DATA LISTING:
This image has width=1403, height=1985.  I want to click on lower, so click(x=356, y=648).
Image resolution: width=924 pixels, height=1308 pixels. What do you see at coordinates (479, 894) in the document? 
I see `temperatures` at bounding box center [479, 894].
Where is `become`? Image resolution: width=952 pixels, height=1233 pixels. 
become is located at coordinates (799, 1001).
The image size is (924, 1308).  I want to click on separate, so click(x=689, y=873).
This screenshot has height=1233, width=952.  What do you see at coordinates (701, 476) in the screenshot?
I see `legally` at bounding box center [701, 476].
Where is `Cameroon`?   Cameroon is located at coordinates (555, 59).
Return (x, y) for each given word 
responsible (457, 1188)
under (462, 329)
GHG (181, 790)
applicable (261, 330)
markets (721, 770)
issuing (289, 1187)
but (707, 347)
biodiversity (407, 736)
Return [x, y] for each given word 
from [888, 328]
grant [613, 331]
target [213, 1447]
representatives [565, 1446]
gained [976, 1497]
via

WORK TO DO: Rewrite the listing from the line with "markets (721, 770)" up to and including its last line, changing "representatives" to "delegates" and keeping everything else the same. Give only those lines.

FINISHED TASK:
markets (721, 770)
issuing (289, 1187)
but (707, 347)
biodiversity (407, 736)
Return [x, y] for each given word 
from [888, 328]
grant [613, 331]
target [213, 1447]
delegates [565, 1446]
gained [976, 1497]
via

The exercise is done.